A Porta
Havia aranhas que quase me alcançavam.
Por todo o quarto, agora eram ratos,
os dentes afiados, os olhos severos;
várias serpentes pequenas, bem finas,
se aproximavam da cama, subiam.
O calor era intenso, a janela fechada,
sol fervendo no vidro.
O cobertor me escondia, só a cabeça de fora,
só a cabeça de uma serpente aos pés da cama,
logo depois eram dez ou vinte.
Dou um salto, me acho na porta,
a fechadura não abre, elas vão me morder.
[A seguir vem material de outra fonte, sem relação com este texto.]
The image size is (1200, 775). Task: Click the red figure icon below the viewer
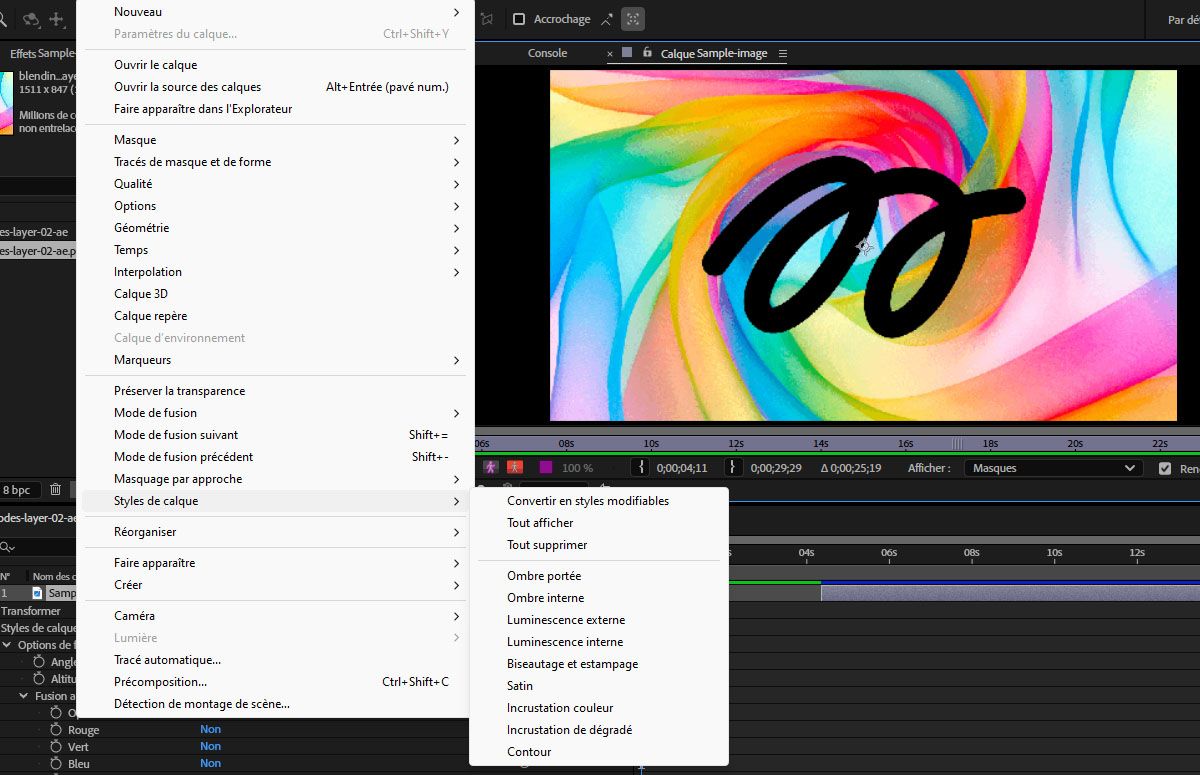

Faço força, faço; grito – ai.
A porta se abriu e eu acordei.
Levo a mão à cabeça,
parece que estou me olhando
com a mão na cabeça. Os olhos abertos
encontraram no chão a roupa rasgada, suada;
me enxergo no teto e me arrepio,
um vazio no estomago,
mas não tenho fome.
Estou é querendo sair desse quarto.
O quarto do sonho é o meu de verdade;
na minha idade não sei me esconder,
não sei me virar, não sei é viver.
Mas saio à rua, mesmo assim.
O dia é claro, sol bonito,
e dentro de mim, mais nada.
Percebo o sol, mas não o sinto.
Não rio. Passa um garoto e olha pra mim,
parece que ele me reconhece finalmente,
parece que sou alguém de verdade,
alguém como todos os outros,
sendo ele o meu espelho;
no garoto vejo a minha cara, o meu cabelo.
Olho para cima, o céu é tão claro
que sumiu a vontade de correr que eu tinha
quando era um garoto também.
Por que cresci, por que sou agora alguém
de verdade, e de ninguém?
Gente grande também solta pipa.
Mas será que posso comprar um dez dos grandes?
Falaram que eu jogava bem,
um dia fiz um gol que me deixou todo o domingo contente.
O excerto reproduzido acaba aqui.